'''

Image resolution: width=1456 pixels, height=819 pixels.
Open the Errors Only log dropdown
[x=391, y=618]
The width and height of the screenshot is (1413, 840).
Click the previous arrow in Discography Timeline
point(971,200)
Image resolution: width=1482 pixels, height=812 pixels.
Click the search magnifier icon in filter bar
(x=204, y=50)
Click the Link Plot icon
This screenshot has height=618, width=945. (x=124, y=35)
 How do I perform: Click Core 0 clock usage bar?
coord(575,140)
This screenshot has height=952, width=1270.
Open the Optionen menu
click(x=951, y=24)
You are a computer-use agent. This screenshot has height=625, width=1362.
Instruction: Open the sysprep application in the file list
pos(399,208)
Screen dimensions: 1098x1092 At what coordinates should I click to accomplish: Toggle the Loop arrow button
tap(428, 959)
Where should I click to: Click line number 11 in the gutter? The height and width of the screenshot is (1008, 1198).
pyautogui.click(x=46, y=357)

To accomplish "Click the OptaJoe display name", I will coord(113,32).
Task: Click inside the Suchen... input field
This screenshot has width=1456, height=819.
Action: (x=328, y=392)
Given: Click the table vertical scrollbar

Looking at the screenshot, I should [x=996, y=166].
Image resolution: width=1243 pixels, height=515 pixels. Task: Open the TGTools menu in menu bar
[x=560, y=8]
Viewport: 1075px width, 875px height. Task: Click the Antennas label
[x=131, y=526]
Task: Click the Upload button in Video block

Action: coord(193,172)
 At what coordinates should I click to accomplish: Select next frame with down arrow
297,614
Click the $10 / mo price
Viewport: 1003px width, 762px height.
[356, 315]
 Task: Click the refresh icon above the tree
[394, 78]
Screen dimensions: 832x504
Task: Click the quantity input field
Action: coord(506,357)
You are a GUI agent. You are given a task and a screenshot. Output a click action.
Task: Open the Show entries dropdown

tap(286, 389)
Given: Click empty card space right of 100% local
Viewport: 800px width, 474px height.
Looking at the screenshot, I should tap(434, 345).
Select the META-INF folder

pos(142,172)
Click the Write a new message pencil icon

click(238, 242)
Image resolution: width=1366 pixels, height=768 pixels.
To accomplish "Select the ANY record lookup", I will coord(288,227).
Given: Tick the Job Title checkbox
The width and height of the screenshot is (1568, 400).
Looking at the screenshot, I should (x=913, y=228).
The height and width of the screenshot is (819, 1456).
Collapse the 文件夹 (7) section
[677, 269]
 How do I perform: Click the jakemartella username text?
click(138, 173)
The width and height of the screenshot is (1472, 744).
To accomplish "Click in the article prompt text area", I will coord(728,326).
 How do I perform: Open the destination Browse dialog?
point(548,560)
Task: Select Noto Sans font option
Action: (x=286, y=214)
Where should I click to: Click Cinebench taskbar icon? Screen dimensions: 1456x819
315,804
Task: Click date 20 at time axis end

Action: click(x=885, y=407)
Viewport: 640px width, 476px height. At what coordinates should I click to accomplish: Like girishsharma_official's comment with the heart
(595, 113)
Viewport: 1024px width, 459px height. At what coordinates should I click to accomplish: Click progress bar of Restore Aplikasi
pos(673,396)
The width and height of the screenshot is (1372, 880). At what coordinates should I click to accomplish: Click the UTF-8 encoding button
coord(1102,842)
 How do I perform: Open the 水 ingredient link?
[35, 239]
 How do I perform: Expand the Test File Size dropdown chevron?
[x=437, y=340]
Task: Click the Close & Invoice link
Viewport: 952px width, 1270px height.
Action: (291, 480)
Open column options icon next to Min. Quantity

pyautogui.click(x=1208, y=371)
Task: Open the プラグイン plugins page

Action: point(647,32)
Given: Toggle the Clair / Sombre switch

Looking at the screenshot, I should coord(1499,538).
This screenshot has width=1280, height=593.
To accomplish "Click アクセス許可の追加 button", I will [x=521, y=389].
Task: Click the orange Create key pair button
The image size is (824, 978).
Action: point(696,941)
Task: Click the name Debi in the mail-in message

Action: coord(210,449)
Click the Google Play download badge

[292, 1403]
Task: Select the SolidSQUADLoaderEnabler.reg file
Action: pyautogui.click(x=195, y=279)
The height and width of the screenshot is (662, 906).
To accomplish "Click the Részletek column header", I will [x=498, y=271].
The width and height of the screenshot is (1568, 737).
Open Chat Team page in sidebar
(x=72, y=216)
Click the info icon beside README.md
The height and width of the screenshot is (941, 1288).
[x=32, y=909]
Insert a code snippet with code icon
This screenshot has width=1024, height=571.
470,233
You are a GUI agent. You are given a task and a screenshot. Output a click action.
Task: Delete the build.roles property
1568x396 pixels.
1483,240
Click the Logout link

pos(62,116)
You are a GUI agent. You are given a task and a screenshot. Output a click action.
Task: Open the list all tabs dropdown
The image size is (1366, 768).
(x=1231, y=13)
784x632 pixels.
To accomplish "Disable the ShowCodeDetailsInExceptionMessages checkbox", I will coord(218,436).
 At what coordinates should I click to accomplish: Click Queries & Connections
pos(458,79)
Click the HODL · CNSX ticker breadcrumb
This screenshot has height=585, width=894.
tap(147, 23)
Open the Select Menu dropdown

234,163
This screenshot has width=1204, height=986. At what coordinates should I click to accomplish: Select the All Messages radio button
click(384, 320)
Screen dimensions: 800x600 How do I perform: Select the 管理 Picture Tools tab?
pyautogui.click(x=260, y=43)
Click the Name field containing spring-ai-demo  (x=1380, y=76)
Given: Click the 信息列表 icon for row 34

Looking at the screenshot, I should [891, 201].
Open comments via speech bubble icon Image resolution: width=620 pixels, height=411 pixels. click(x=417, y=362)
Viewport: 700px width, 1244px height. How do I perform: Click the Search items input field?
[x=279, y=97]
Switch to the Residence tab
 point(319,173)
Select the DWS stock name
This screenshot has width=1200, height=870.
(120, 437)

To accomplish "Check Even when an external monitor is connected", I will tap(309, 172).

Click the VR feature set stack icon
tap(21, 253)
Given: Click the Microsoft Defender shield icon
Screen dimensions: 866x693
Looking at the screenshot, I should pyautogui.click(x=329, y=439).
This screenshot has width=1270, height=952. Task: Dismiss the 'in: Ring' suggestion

'''

Reproduce the whole listing above line for line, without changing a single character.

_RIGHT ANSWER_.
Image resolution: width=1456 pixels, height=819 pixels.
Open the Errors Only log dropdown
[x=391, y=618]
The width and height of the screenshot is (1413, 840).
Click the previous arrow in Discography Timeline
point(971,200)
Image resolution: width=1482 pixels, height=812 pixels.
Click the search magnifier icon in filter bar
(x=204, y=50)
Click the Link Plot icon
This screenshot has height=618, width=945. (x=124, y=35)
 How do I perform: Click Core 0 clock usage bar?
coord(575,140)
This screenshot has height=952, width=1270.
Open the Optionen menu
click(x=951, y=24)
You are a computer-use agent. This screenshot has height=625, width=1362.
Instruction: Open the sysprep application in the file list
pos(399,208)
Screen dimensions: 1098x1092 At what coordinates should I click to accomplish: Toggle the Loop arrow button
tap(428, 959)
Where should I click to: Click line number 11 in the gutter? The height and width of the screenshot is (1008, 1198).
pyautogui.click(x=46, y=357)

To accomplish "Click the OptaJoe display name", I will coord(113,32).
Task: Click inside the Suchen... input field
This screenshot has width=1456, height=819.
Action: (x=328, y=392)
Given: Click the table vertical scrollbar

Looking at the screenshot, I should [x=996, y=166].
Image resolution: width=1243 pixels, height=515 pixels. Task: Open the TGTools menu in menu bar
[x=560, y=8]
Viewport: 1075px width, 875px height. Task: Click the Antennas label
[x=131, y=526]
Task: Click the Upload button in Video block

Action: coord(193,172)
 At what coordinates should I click to accomplish: Select next frame with down arrow
297,614
Click the $10 / mo price
Viewport: 1003px width, 762px height.
[356, 315]
 Task: Click the refresh icon above the tree
[394, 78]
Screen dimensions: 832x504
Task: Click the quantity input field
Action: coord(506,357)
You are a GUI agent. You are given a task and a screenshot. Output a click action.
Task: Open the Show entries dropdown

tap(286, 389)
Given: Click empty card space right of 100% local
Viewport: 800px width, 474px height.
Looking at the screenshot, I should tap(434, 345).
Select the META-INF folder

pos(142,172)
Click the Write a new message pencil icon

click(238, 242)
Image resolution: width=1366 pixels, height=768 pixels.
To accomplish "Select the ANY record lookup", I will coord(288,227).
Given: Tick the Job Title checkbox
The width and height of the screenshot is (1568, 400).
Looking at the screenshot, I should (x=913, y=228).
The height and width of the screenshot is (819, 1456).
Collapse the 文件夹 (7) section
[677, 269]
 How do I perform: Click the jakemartella username text?
click(138, 173)
The width and height of the screenshot is (1472, 744).
To accomplish "Click in the article prompt text area", I will coord(728,326).
 How do I perform: Open the destination Browse dialog?
point(548,560)
Task: Select Noto Sans font option
Action: (x=286, y=214)
Where should I click to: Click Cinebench taskbar icon? Screen dimensions: 1456x819
315,804
Task: Click date 20 at time axis end

Action: click(x=885, y=407)
Viewport: 640px width, 476px height. At what coordinates should I click to accomplish: Like girishsharma_official's comment with the heart
(595, 113)
Viewport: 1024px width, 459px height. At what coordinates should I click to accomplish: Click progress bar of Restore Aplikasi
pos(673,396)
The width and height of the screenshot is (1372, 880). At what coordinates should I click to accomplish: Click the UTF-8 encoding button
coord(1102,842)
 How do I perform: Open the 水 ingredient link?
[35, 239]
 How do I perform: Expand the Test File Size dropdown chevron?
[x=437, y=340]
Task: Click the Close & Invoice link
Viewport: 952px width, 1270px height.
Action: (291, 480)
Open column options icon next to Min. Quantity

pyautogui.click(x=1208, y=371)
Task: Open the プラグイン plugins page

Action: point(647,32)
Given: Toggle the Clair / Sombre switch

Looking at the screenshot, I should coord(1499,538).
This screenshot has width=1280, height=593.
To accomplish "Click アクセス許可の追加 button", I will [x=521, y=389].
Task: Click the orange Create key pair button
The image size is (824, 978).
Action: point(696,941)
Task: Click the name Debi in the mail-in message

Action: coord(210,449)
Click the Google Play download badge

[292, 1403]
Task: Select the SolidSQUADLoaderEnabler.reg file
Action: pyautogui.click(x=195, y=279)
The height and width of the screenshot is (662, 906).
To accomplish "Click the Részletek column header", I will [x=498, y=271].
The width and height of the screenshot is (1568, 737).
Open Chat Team page in sidebar
(x=72, y=216)
Click the info icon beside README.md
The height and width of the screenshot is (941, 1288).
[x=32, y=909]
Insert a code snippet with code icon
This screenshot has width=1024, height=571.
470,233
You are a GUI agent. You are given a task and a screenshot. Output a click action.
Task: Delete the build.roles property
1568x396 pixels.
1483,240
Click the Logout link

pos(62,116)
You are a GUI agent. You are given a task and a screenshot. Output a click action.
Task: Open the list all tabs dropdown
The image size is (1366, 768).
(x=1231, y=13)
784x632 pixels.
To accomplish "Disable the ShowCodeDetailsInExceptionMessages checkbox", I will coord(218,436).
 At what coordinates should I click to accomplish: Click Queries & Connections
pos(458,79)
Click the HODL · CNSX ticker breadcrumb
This screenshot has height=585, width=894.
tap(147, 23)
Open the Select Menu dropdown

234,163
This screenshot has width=1204, height=986. At what coordinates should I click to accomplish: Select the All Messages radio button
click(384, 320)
Screen dimensions: 800x600 How do I perform: Select the 管理 Picture Tools tab?
pyautogui.click(x=260, y=43)
Click the Name field containing spring-ai-demo  (x=1380, y=76)
Given: Click the 信息列表 icon for row 34

Looking at the screenshot, I should [891, 201].
Open comments via speech bubble icon Image resolution: width=620 pixels, height=411 pixels. click(x=417, y=362)
Viewport: 700px width, 1244px height. How do I perform: Click the Search items input field?
[x=279, y=97]
Switch to the Residence tab
 point(319,173)
Select the DWS stock name
This screenshot has width=1200, height=870.
(120, 437)

To accomplish "Check Even when an external monitor is connected", I will tap(309, 172).

Click the VR feature set stack icon
tap(21, 253)
Given: Click the Microsoft Defender shield icon
Screen dimensions: 866x693
Looking at the screenshot, I should pyautogui.click(x=329, y=439).
This screenshot has width=1270, height=952. Task: Dismiss the 'in: Ring' suggestion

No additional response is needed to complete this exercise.